** Supplied passage **

Segment Open

Professor Binagwaho is specialized in emergency pediatrics, neonatology, and the treatment of HIV/AIDS. She completed her MD at the Universite Libre de Bruxelles and her MA in pediatrics at the Universite de Bretagne Occidentale. She was also awarded an honorary doctor of science from Dartmouth College and earned a doctor of philosophy from the University of Rwanda College of Medicine.

Professor Binagwaho co-founded the University of Global Health Equity (UGHE), an initiative of Partners In Health, which focuses on changing how health care is delivered around the world by training global health professionals who strive to deliver more equitable, quality health services for all.

She currently serves as a senior advisor to the Director General of the World Health Organization, and as a member of multiple advisory board and board of directors including the Rockefeller Foundation Board. Professor Binagwaho’s academic engagements include research in implementation sciences, research on human rights to health, health services delivery systems strengthening, HIV/AIDS, and pediatric care. She has published over 190 peer- reviewed articles.

Albert Zeufack

Dr. Albert G. Zeufack, a Cameroonian national, is the World Bank’s chief economist for Africa. Prior to his appointment in May 2016, he was practice manager in the macroeconomics and fiscal management global practice and leader of the World Bank-wide community of practice for the management of natural resources rents. His main research interest is in the micro-foundations of macroeconomics. 

Zeufack joined the World Bank in 1997 as a young professional and started his career as a research economist in the macroeconomics division of the research department. Since then, he has held several positions in Africa, East Asia and Pacific, Europe and Central Asia regions. Between 2008 and 2012, on leave from the World Bank, he was the director of research and investment strategy/chief economist for Khazanah Nasional Berhad, a Malaysian sovereign wealth fund.

Segment Closed

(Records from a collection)
Segment Open

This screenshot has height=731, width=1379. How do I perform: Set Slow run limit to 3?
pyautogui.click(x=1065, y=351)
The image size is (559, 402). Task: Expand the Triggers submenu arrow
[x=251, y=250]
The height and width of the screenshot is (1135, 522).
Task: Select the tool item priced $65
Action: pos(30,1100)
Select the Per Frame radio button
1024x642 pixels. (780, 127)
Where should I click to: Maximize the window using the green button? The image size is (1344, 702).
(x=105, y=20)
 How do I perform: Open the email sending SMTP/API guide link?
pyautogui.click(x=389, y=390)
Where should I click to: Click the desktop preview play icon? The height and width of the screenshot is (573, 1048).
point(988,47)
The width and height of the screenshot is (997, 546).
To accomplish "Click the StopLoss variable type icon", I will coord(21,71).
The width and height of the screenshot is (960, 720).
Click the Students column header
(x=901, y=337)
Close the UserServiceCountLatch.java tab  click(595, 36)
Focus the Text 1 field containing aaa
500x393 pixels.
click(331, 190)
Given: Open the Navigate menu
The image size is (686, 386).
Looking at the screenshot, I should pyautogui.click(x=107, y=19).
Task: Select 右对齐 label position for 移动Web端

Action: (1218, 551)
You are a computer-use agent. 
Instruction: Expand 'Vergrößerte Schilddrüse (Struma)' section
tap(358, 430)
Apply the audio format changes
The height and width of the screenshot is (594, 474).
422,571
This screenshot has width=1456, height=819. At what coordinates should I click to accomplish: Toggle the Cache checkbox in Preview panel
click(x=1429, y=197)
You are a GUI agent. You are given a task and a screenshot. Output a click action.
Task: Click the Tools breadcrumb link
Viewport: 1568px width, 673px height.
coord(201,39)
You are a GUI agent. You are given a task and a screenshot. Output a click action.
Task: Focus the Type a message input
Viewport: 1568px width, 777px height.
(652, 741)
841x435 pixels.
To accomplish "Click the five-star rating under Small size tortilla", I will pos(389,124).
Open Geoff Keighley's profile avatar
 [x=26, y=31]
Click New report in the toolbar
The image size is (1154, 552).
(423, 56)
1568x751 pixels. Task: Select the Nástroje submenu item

Segment Closed

** Required actions **
- 1) List every institution that the biographical profiles name as having awarded Professor Binagwaho a degree.
- 2) Pick up the biographical profiles after their final sentence and continue them.

** Expected responses **
- 1)
Universite Libre de Bruxelles
Universite de Bretagne Occidentale
Dartmouth College
University of Rwanda College of Medicine

- 2)
Zeufack received his PhD in economics from CERDI, the University of Clermont-Ferrand (France) where he taught before joining the World Bank. He holds a masters degree in economic analysis and policy from the University of Yaoundé (Cameroon) and has received executive education from Harvard University and Stanford University. Zeufack is a member of the Technical Advisory Committee of the Natural Resource Charter in Oxford University, a member of the advisory board of the Natural Resource Governance Institute (NRGI), a member of the United Nations’ Sustainable Development Network, and a member of the board of the African Economic Research Consortium (AERC). In 2016, Jeune Afrique nominated him as one of the “50 Africans who mattered in 2016.”

Pascaline Dupas

Pascaline Dupas is the King Center faculty director and a professor of economics at Stanford University. She is also a senior fellow at the Stanford Institute for Economic Policy Research (SIEPR) and a senior fellow at the Freeman Spogli Institute (FSI). Dupas is a development economist whose research seeks to identify interventions and polices that can help reduce global poverty. Her ongoing research include studies of education policy in Ghana, family planning policy in Burkina Faso, digital credit regulation in Malawi, and government subsidized health insurance in India. 

Dupas is on the executive committee of the Jameel Poverty Action Lab (JPAL), on the board of directors of the Bureau for Research and Economic Analysis of Development (BREAD), and a research associate at the National Bureau for Economic Research (NBER). She is a fellow of the Econometric Society and was a 2019 Guggenheim Fellow. Dupas studied philosophy and economics as an undergraduate student at the Ecole Normale Superieure (Ulm) in Paris, France. She obtained a PhD in economics from the École des Hautes Études en Sciences Sociales (Paris, France) in 2006.